Bubble Trouble
First place winner
non - architecture competition, "thinking - alternative designs for offices"
THEORY
The smaller bubbles previously seen are used as street furniture for collaborative work, and inspirational brainstorming. While the larger bubbles are enclosed rooms for more concentrated, focused independent work. The bubbles connect to each other in different ways to create a large variety of usable spots. The bubbles provide electricity, light and Wi-Fi connection and operate on solar panels, thus contributing to the city instead of consuming resources.
Unlike buildings, that have specific “users” and uphold a pre-planned lifestyle, the urban space has always been freer. The typology of the soap bubble, I believe, responds to that nature by filling whatever space it has, each bubble responding to the other. The temporary, fragile nature of the bubble also resonates with the unstable, unpredictable nature of the truly urban space. I believe that instead of attempting to maintain control and regulation, architects should create spaces that allow for mobility, change, transformation, and individual self-expression.
RESEARCH AND PROCESS
STEP 1: Research of the negative space left behind by the light rail construction work in previously bustling central locations around Tel Aviv. The spaces were left unidentifiable, creating an urban maze in the streets surrounding the sites. Each site had an aura of influence on the urban tissue around it. The size of the influence was determined by various parameters, such as centrality, rupture of connectivity, effect on local businesses, and street identity.
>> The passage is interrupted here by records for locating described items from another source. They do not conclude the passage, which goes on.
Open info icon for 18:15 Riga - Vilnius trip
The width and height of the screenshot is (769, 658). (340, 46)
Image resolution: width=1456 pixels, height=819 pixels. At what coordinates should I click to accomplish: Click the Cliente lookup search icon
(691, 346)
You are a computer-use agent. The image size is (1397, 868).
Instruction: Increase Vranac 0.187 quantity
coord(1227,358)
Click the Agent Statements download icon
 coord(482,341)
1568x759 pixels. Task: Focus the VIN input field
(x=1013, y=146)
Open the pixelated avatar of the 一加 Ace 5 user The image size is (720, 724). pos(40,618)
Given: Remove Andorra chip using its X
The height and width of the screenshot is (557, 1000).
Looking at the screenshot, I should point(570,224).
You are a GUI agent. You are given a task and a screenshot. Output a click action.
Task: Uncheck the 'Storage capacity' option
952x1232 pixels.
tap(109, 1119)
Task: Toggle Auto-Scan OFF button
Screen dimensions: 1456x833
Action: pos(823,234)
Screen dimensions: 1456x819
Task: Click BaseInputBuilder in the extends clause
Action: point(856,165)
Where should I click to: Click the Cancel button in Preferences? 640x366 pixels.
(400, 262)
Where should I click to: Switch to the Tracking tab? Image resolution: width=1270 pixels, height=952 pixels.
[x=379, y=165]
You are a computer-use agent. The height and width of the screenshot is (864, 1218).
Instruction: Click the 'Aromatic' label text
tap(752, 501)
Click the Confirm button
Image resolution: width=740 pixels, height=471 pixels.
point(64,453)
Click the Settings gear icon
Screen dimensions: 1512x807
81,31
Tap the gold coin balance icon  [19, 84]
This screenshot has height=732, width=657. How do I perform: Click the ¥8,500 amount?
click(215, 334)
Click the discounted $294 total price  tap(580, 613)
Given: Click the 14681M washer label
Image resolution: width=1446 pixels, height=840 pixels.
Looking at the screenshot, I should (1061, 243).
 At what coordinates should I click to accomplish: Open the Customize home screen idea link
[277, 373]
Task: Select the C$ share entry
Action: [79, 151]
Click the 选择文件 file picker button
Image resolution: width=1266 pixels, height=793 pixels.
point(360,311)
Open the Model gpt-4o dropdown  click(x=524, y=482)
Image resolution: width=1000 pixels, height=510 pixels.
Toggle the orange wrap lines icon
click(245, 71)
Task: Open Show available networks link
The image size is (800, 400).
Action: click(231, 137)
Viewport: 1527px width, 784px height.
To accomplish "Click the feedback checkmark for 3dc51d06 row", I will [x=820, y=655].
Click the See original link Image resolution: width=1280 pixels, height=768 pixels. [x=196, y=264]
STEP 2: Identifying spaces suitable for a happening to occur, based on street section parameters, privacy levels, interference to and from urban activity happening nearby, etc.
STEP 3: Identifying the borders of the site, and filling it up with three dimensional bubbles (Using 3D Voronoi scripts for Rhino + Grasshopper).
STEP 4: “Popping” unnecessary bubbles to leave only those that form functional, useful spaces which allow activity to take place.